→ **ELENCO DEI COMPITI**:
**1)** In base al testo di partenza sulle opere del Grassi, risponda alle seguenti domande.
(a) In quale anno fu dedicata la Relazione della beata morte del nostro fratello Giovanni Berchmans?
(b) In quale opera e in quale anno fu pubblicata la traduzione francese della Relazione?
(c) Dove fu rappresentata nel 1622 l'Apotheosis sive consecratio sanctorum Ignatii et Francisci Xaverii?
**2)** Riprenda il testo di partenza sulle opere del Grassi e lo prosegua a partire dalla fine della sua ultima frase.

→ **TESTO DI PARTENZA**:
+++

Risalgono pure a questo periodo la Relazione della beata morte del nostro fratello Giovanni Berchmans, dedicata nel 1621 al futuro santo gesuita (segnalata manoscritta in Sommervogel, col. 1686: una traduzione francese fu pubblicata in P. Terwecoren, Collection de précis historiques, XVII, Bruxelles 1862, pp. 17-25, 36-44, 58-67), nonché un dramma sacro in musica, l'Apotheosis sive consecratio sanctorum Ignatii et Francisci Xaverii, rappresentato nel 1622 presso il seminario romano con scenografie e macchine sceniche di concezione del Grassi.

+++

→ **DATI FORNITI**:
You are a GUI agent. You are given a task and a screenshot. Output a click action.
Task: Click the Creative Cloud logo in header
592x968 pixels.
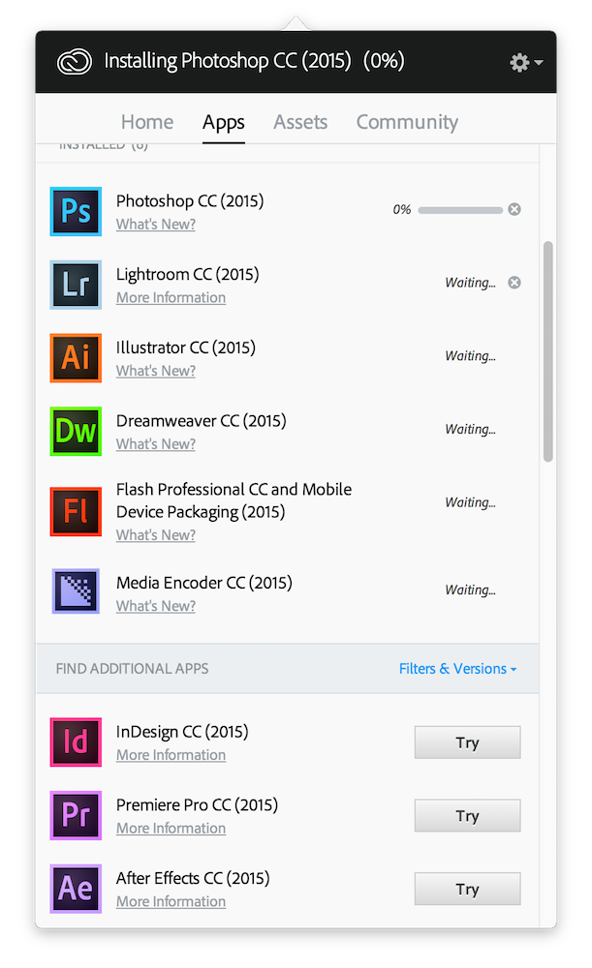pos(74,62)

+++

→ **ELENCO DELLE RISPOSTE**:
**1)**
(a) Nel 1621.
(b) In P. Terwecoren, Collection de précis historiques, XVII, pubblicata a Bruxelles nel 1862.
(c) Presso il seminario romano.

**2)**
Quando, nell'autunno del 1627, il G. riprese l'insegnamento nel Collegio romano gli vennero anche nuovi e più prestigiosi incarichi, quelli di prefetto della fabbrica di S. Ignazio e prorettore del Collegio, che tenne fino all'estate del 1633. Inoltre, come lettore delle matematiche, ebbe l'incarico, esercitato già prima ma intensificato in questi anni, di revisore sia dei progetti di edifici della Compagnia, sia di scritti in senso lato "matematici" (o filosofici, ma aventi implicazioni quantitative) di membri dell'Ordine. Per quanto finora poco considerato, l'insieme dei documenti che attestano quest'ultimo campo d'attività del G. è assai importante per la ricostruzione della sua figura intellettuale. Da esso, e in particolare dai giudizi che più direttamente investono temi o proposte cruciali per lo sviluppo concettuale del periodo, emerge il profilo di uno studioso aperto, sia pur cautamente, al nuovo e al tempo stesso di un religioso di sicura ortodossia dottrinale; evidentemente, dunque, egli non visse l'apertura a novità concettuali come qualcosa che contrastasse a priori col dettato dottrinale.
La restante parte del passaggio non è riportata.